3D computer graphics software platform

Adobe Atmosphere was a software platform for interacting with 3D computer graphics. 3D models created with the commercial program could be explored socially using a browser plugin available free of charge. Atmosphere was originally developed by Attitude Software as 3D Anarchy and was later bought by Adobe Systems. The product spent the majority of its lifetime in beta testing. Adobe released the last version of Atmosphere, version 1.0 build 216, in February 2004, then discontinued the software in December that year.

==Features==

In Adobe's Atmosphere Museum of Art, each gallery was connected via a system of colorful "portals."

Atmosphere focused on explorable "worlds" (later officially called "environments"), which were linked together by "portals", analogous to the World Wide Web's hyperlinks. These portals were represented as spinning squares of red, green, and blue that revolved around each other and floated above the ground. Portals were indicative of the Atmosphere team's desire to mirror the functionality of Web pages. Although the world itself was described in the .aer (or .atmo) file, images and sounds were kept separately, usually in the GIF, WAV or MP3 format. Objects in worlds were scriptable using a specialized dialect of JavaScript, allowing a more immersive environment, and worlds could be generated dynamically using PHP. Using JavaScript, a world author could link an object to a Web page, so that a user could, for example, launch a Web page by clicking on a billboard advertisement (Ctrl+Shift+Click in earlier versions). By version 1.0, Atmosphere also boasted support for using Macromedia Flash animations and Windows Media Video as textures.

Atmosphere-based worlds consisted mainly of parametric primitives, such as floors, walls, and cones. These primitives could be painted a solid color, given an image-based texture, or made "subtractive". Invisible, "subtractive" primitives could be used to cut "holes" in other primitives, to build more complex shapes. Many worlds also contained animated polygon meshes made possible by Atmosphere's implementation as a subcomponent of Viewpoint Corporation's Viewpoint Media Player. However, Viewpoint stopped supporting the Atmosphere subcomponent some time before Atmosphere was discontinued.

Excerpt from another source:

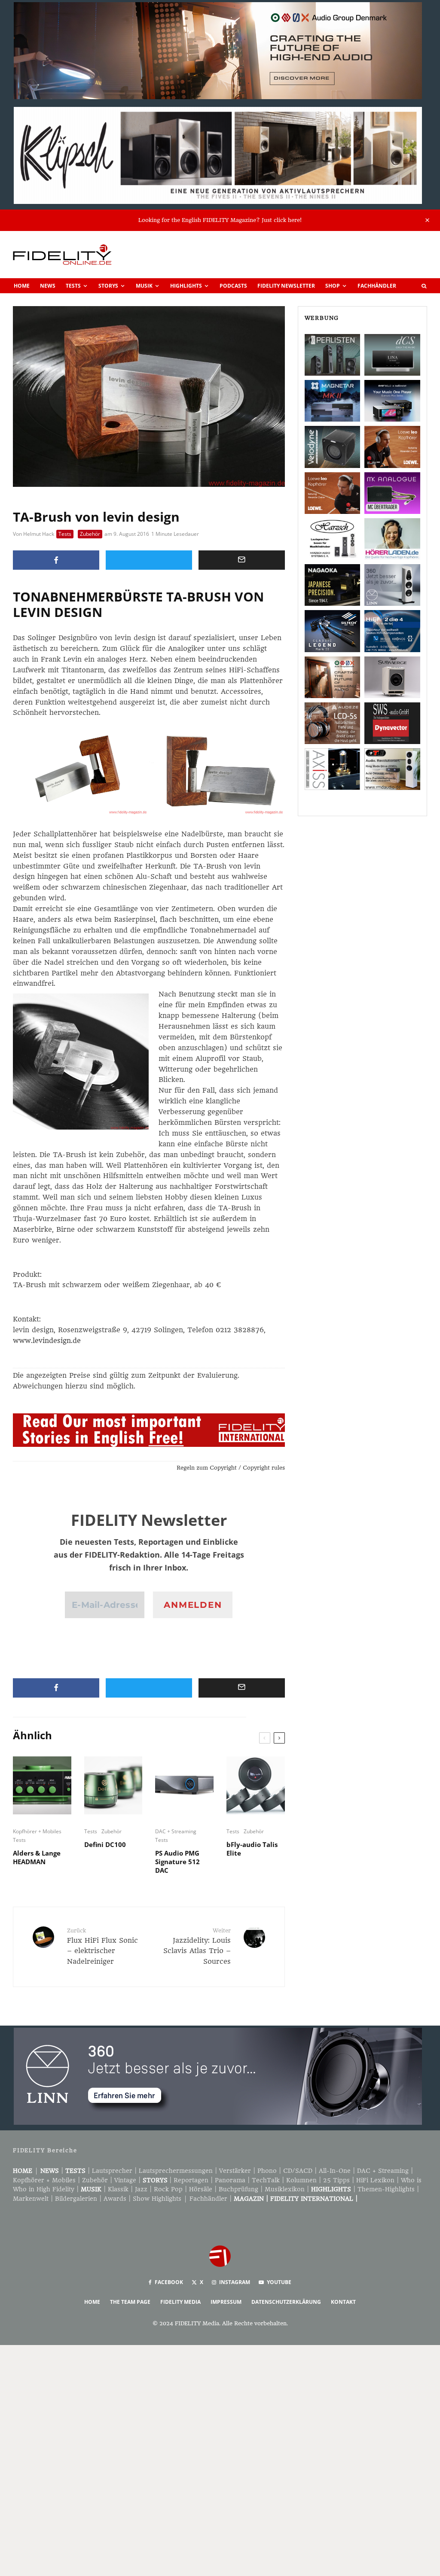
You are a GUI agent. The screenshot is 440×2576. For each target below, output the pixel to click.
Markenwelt (31, 2198)
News (47, 285)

Unlike the more centralized structure of Active Worlds, in which environments are primarily built within AlphaWorld, Atmosphere worlds were spread throughout the Internet, usually hosted on the author's own Web site as .aer files. There were binary and ASCII versions of the .aer file format, though the ASCII format was phased out in later releases. .aer files could be generated dynamically using server-side content management systems, as demonstrated by the AtmoWorlds.com Worlds Directory.

Users were represented in worlds by avatars. In later builds, an option allowed the user to see his or her own avatar. An early quirk of Atmosphere displayed users whose avatars had not yet loaded as colorful, slanted cylinders, and announced the arrival of users with a "bug zapper" sound.

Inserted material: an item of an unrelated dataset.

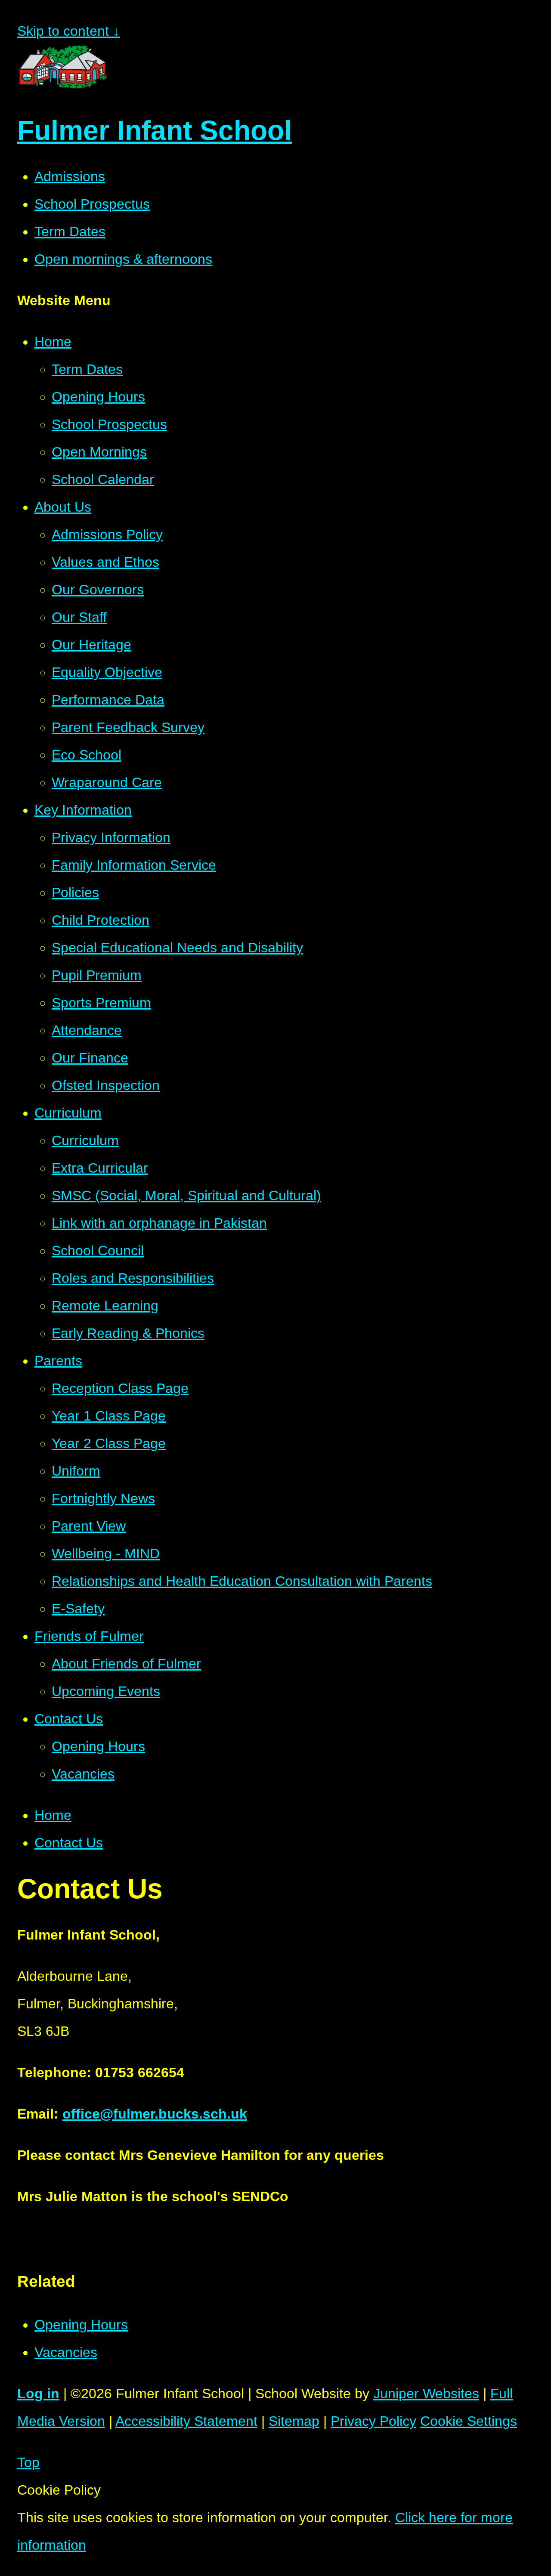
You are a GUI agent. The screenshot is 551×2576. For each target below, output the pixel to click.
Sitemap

Whereas in ActiveWorlds it is only possible to communicate with users within a 200-meter radius, Atmosphere users could chat with all the users in the world. This model was more appropriate for Atmosphere, considering the smaller sizes of most worlds. Technically, users could chat with anyone in the same YACP channel, a reference to the IRC protocol (see below). The exception was when worlds would receive too many visitors, as was often the case at HomeWorld: worlds would "clone", creating duplicate channels for the same world, which would often cause confusion for users. Some world developers wrote scripts that limited communication to users within a certain distance, for greater realism.

With three-dimensional wireframe views and multiple floating tool windows, the Atmosphere Builder was reminiscent of both CAD software and professional graphics applications like Adobe Photoshop.

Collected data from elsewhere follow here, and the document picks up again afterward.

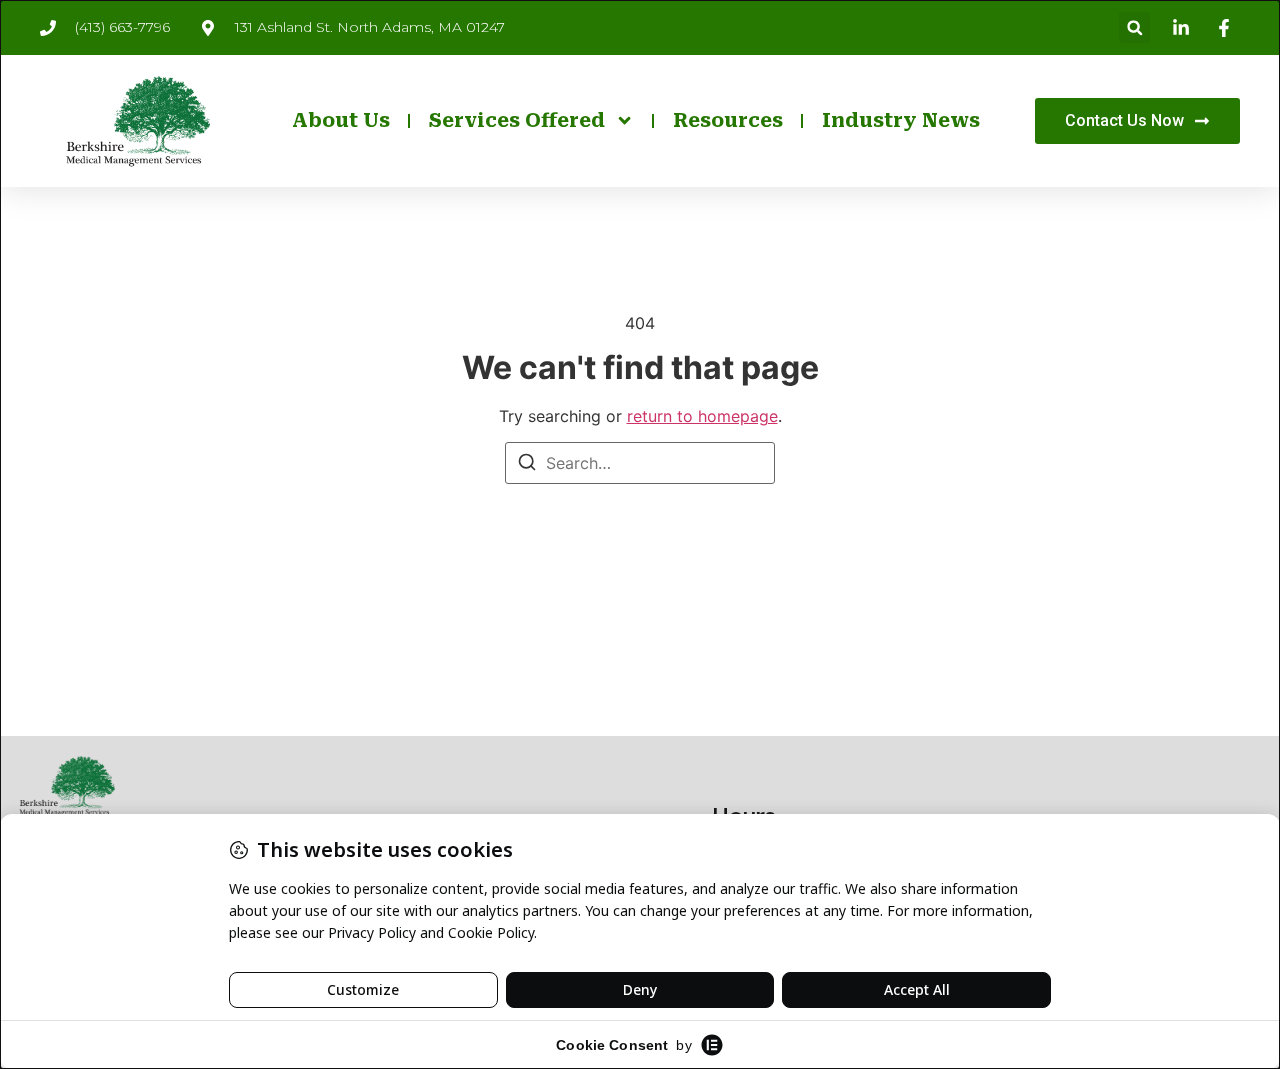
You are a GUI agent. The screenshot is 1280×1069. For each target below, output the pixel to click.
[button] (1134, 27)
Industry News (901, 120)
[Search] (527, 465)
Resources (728, 120)
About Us (341, 120)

A built-in Havok physics engine, detailed rendering, and dynamic lighting (with support for lighting effects like radiosity, distance fog, and glare) also contributed to the realism of Atmosphere worlds. Many world authors wanted to create large worlds, in order to build more realistic cities, for example, but such worlds would often take an excessive amount of time to load in the visitor's web browser, especially if the visitor was using a slower dial-up connection. To alleviate this issue, Atmosphere supported a pattern reminiscent of inline frames in HTML: sections of the world - subworlds or models - would load as the user neared, so that a city could load block by block, rather than all at once. One of Atmosphere's problems, however, was excessive memory usage, which was exacerbated by the use of advanced features such as embedded models and Flash movies in many worlds.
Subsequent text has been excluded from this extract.